The Company adopted the new standard as of January 1, 2019, using the modified retrospective approach. Consequently, prior period balances and disclosures have not been restated. The Company has elected to utilize the available package of practical expedients permitted under the transition guidance within the new standard which does not require it to reassess the prior conclusions about lease identification, lease classification and initial direct costs. As a result of the adoption of ASC 842, the Company included in its balance sheet operating right-of-use assets and operating lease liabilities of $2,032. The standard did not materially impact the Company's results of operations and cash flows. For additional information regarding the Company's accounting for leases, please refer to Note 4.

The Company elected the practical expedient to not separate lease and non-lease components for all its leases. This will result in the initial and subsequent measurement of the balances of the right-of-use asset and lease liability being greater than if the policy election was not applied.

Some leases include one or more options to renew.

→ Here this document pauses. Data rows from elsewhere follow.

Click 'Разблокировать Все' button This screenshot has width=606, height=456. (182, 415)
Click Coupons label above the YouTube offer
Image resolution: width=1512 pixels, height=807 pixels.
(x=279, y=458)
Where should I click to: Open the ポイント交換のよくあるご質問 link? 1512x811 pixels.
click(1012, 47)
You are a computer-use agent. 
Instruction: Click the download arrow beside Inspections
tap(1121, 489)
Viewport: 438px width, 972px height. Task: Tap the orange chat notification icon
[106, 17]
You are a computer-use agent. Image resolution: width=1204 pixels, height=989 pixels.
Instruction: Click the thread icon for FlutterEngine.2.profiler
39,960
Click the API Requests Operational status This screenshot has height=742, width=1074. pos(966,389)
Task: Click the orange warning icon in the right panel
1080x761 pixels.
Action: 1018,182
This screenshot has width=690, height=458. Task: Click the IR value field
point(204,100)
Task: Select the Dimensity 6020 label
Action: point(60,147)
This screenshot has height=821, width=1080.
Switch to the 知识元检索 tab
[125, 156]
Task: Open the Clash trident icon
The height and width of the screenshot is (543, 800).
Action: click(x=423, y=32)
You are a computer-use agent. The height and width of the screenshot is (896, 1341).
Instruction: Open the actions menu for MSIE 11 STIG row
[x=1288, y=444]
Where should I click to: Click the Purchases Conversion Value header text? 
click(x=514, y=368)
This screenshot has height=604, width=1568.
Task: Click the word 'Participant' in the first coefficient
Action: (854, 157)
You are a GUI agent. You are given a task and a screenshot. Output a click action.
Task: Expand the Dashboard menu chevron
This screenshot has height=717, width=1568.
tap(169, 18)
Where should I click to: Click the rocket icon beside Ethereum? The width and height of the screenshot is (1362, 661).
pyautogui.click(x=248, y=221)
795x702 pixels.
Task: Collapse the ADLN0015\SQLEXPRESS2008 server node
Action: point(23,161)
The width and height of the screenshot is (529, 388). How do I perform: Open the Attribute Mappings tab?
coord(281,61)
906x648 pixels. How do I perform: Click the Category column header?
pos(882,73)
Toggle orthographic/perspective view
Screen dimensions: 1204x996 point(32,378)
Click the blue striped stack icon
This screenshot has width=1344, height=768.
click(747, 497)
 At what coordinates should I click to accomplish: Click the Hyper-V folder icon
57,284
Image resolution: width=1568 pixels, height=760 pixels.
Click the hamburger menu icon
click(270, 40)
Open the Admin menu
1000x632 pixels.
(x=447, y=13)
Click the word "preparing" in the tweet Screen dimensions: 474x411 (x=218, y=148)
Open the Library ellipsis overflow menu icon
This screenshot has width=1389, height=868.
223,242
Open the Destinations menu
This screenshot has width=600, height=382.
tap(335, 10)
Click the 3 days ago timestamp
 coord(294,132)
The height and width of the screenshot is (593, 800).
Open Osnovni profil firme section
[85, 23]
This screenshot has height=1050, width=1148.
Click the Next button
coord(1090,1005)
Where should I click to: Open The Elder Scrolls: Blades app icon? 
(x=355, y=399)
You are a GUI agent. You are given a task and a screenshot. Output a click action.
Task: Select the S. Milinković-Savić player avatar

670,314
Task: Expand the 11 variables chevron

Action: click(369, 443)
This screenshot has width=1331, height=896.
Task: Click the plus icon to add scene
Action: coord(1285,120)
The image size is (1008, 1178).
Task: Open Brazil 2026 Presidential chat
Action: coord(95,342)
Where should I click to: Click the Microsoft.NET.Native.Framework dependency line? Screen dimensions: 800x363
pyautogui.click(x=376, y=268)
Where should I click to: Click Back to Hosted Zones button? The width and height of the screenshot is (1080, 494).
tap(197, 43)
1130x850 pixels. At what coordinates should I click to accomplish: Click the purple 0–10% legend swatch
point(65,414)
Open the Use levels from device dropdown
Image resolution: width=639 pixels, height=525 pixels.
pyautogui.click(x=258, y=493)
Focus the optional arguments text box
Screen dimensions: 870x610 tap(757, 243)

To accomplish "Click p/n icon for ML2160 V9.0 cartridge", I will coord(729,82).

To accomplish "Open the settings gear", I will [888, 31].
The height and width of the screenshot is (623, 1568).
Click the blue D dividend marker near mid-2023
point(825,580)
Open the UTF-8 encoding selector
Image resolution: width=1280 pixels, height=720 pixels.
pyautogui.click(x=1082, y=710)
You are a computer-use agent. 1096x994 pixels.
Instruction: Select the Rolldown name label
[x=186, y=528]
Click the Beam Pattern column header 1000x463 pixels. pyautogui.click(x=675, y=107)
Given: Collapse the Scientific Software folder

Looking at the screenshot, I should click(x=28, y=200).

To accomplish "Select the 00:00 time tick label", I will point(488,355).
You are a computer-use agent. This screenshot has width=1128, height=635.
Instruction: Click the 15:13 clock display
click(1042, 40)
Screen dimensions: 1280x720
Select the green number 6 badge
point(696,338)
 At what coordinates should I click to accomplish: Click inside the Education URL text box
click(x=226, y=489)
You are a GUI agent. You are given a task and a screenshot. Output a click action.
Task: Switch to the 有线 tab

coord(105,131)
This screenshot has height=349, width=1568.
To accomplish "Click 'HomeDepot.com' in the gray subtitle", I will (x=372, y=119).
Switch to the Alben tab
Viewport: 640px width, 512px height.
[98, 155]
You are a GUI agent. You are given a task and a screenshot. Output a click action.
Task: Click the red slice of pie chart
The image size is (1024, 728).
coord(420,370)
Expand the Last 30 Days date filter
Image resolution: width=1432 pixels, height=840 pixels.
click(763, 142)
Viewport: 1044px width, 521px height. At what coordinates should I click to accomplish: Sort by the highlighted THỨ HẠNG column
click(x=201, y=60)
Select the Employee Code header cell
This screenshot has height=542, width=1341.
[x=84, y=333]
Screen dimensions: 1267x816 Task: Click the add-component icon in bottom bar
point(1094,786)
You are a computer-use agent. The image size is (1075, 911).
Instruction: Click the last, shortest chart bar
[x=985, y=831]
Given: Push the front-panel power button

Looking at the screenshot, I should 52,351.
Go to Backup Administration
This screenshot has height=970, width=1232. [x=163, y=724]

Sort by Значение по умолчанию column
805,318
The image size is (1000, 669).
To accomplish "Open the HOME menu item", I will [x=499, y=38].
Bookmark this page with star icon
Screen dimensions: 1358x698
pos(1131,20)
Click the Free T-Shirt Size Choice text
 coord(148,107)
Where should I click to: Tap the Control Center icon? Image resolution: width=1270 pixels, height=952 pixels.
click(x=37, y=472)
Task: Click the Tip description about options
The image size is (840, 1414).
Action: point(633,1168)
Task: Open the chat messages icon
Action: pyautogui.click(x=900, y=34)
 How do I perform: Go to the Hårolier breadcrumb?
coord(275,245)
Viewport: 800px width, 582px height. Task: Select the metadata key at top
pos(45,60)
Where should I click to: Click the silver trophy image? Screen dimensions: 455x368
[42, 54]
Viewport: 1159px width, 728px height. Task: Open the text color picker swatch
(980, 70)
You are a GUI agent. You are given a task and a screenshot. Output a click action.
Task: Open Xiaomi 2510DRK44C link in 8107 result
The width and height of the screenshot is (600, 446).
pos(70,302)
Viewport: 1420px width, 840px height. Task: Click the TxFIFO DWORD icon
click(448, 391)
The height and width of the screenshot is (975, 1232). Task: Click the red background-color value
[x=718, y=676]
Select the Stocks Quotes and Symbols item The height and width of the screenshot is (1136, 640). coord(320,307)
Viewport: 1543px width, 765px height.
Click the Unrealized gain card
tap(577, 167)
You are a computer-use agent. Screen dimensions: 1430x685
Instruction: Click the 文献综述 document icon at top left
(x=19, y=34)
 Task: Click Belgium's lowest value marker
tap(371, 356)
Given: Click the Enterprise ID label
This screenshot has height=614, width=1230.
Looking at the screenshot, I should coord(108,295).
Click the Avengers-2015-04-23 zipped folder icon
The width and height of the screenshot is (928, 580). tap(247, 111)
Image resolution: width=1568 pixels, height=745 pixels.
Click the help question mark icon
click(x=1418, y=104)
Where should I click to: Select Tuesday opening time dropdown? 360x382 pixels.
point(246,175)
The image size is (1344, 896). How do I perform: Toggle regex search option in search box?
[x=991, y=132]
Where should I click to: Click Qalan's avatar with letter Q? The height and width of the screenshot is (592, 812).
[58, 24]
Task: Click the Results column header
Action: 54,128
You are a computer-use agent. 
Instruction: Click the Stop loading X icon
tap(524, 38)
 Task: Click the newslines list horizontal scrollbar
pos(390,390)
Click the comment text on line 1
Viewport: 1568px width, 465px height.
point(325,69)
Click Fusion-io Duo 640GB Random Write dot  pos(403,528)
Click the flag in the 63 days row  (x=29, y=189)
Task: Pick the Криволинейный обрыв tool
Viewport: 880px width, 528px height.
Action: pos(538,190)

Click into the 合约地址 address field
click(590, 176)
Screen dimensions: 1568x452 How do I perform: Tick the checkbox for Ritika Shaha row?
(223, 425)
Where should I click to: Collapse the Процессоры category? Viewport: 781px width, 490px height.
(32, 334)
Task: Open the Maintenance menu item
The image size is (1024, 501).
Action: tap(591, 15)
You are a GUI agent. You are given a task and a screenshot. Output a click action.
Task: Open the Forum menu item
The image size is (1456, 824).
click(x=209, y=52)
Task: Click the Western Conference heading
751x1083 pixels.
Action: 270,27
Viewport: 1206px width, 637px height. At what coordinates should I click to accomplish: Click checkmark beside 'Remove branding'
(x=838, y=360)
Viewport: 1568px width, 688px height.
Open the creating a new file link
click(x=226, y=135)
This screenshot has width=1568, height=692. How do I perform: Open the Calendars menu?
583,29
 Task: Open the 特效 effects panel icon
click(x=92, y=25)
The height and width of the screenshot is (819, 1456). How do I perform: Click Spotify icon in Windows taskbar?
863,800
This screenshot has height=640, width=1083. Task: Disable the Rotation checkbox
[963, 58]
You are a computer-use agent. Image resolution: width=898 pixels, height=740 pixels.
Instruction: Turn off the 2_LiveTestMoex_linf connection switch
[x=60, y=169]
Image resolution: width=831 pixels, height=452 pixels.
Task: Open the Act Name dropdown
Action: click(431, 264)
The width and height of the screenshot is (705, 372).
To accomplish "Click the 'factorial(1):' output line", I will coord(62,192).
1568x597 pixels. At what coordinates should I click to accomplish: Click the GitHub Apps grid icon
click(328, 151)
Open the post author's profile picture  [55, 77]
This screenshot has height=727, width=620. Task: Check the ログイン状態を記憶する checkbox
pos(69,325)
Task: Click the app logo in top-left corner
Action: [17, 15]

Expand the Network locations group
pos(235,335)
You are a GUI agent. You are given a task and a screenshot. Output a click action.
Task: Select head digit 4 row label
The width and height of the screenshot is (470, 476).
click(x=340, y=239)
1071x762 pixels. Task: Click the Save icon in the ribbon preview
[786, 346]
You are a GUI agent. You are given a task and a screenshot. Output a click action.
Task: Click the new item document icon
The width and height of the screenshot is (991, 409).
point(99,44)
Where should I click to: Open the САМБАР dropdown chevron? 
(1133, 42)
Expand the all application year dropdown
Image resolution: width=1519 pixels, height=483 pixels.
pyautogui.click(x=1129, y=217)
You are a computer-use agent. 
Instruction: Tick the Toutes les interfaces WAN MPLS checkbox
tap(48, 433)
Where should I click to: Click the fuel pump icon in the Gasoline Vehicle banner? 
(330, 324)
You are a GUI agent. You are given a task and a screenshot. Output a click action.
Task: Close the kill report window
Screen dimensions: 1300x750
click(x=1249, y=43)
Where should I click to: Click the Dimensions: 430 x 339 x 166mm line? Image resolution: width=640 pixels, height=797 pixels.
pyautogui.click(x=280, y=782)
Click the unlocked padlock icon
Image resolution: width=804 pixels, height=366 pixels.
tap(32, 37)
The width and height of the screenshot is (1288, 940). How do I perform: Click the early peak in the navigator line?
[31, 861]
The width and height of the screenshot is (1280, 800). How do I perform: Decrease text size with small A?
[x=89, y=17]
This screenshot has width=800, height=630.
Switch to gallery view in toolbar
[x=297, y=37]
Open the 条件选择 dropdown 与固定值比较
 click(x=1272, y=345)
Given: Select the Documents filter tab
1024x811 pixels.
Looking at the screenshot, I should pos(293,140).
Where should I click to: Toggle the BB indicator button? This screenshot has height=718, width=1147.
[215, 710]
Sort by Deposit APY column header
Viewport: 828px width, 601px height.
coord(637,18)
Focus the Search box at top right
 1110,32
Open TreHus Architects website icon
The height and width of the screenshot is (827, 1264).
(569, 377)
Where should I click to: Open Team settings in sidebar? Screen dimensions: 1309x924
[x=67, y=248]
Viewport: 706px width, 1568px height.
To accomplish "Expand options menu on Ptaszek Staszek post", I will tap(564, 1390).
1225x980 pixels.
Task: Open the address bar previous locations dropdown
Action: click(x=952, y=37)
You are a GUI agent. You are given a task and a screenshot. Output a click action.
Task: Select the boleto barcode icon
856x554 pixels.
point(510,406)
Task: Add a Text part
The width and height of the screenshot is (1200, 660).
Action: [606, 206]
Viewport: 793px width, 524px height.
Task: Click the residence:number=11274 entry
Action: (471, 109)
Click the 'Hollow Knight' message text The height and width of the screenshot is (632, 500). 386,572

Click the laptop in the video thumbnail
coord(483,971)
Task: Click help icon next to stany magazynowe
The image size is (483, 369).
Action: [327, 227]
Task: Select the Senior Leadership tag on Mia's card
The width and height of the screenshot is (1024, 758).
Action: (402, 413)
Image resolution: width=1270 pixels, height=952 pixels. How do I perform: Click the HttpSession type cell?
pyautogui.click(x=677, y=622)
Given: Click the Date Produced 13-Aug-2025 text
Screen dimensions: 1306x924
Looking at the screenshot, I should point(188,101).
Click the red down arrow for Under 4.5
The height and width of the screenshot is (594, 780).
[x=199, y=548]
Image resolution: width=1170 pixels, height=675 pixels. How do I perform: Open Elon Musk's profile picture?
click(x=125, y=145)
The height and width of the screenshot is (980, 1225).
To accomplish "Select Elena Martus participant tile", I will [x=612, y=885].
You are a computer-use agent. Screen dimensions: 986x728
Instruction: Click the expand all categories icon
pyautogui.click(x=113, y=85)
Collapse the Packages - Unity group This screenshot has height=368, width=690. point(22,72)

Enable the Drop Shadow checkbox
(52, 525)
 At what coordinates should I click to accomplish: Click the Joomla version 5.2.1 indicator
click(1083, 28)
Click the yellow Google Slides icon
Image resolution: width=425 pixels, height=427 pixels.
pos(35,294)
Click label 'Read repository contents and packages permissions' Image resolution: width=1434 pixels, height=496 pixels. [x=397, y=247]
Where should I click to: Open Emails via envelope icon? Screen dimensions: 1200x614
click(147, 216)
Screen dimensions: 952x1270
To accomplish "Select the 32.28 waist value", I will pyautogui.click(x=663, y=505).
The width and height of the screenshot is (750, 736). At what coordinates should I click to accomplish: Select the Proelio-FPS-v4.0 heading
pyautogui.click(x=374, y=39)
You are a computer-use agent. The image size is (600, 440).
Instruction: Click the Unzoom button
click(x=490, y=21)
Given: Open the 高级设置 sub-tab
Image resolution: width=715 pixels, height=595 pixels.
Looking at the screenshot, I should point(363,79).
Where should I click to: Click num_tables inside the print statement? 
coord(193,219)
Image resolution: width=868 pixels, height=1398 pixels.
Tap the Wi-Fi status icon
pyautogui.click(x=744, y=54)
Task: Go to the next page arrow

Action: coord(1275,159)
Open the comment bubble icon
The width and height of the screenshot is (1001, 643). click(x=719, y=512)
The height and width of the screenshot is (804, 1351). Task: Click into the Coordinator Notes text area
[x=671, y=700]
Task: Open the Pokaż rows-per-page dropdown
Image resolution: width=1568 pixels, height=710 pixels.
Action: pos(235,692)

The exercise of lease renewal options is typically at the Company's sole discretion; therefore, the majority of renewals to extend the lease terms are not included in our right of use assets and lease liabilities as they are not reasonably certain of exercise. The Company regularly evaluates the renewal options, and, when it is reasonably certain of exercise, it will include the renewal period in its lease term. New lease modifications result in remeasurement of the right of use asset and lease liability, which are not accounted as separate lease contract.

The right-of-use asset and lease liability are initially measured at the present value of the lease payments, discounted using the interest rate implicit in the lease or, if that rate cannot be readily determined, the Company's incremental borrowing rate based on the information available at the date of adoption in determining the present value of the lease payments. The Company's incremental borrowing rate is estimated to approximate the interest rate on similar terms and payments and in economic environments where the leased asset is located.

Some of the real estate leases contain variable lease payments, including payments based on an index or rate (CPI). Variable lease payments based on an index or rate are initially measured using the index or rate in effect at lease adoption. Additional payments based on the change in an index or rate are recorded as a period expense when incurred.


c.
Recently Issued Accounting Pronouncements Not Yet Adopted:

In January 2016, the FASB issued ASU 2016-13, “Financial Instruments – Credit Losses on Financial Instruments”, which requires that expected credit losses relating to financial assets measured on an amortized cost basis and available for sale debt securities be recorded through an allowance for credit losses. ASU 2016-13 limits the amount of credit losses to be recognized for available for sale debt securities to the amount by which carrying value exceeds fair value and also requires the reversal of previously recognized credit losses if fair value increases. The new standard will be effective for interim and annual periods beginning after January 1, 2020, and early adoption is permitted. The Company is currently evaluating the potential effect of this standard on its consolidated financial statements.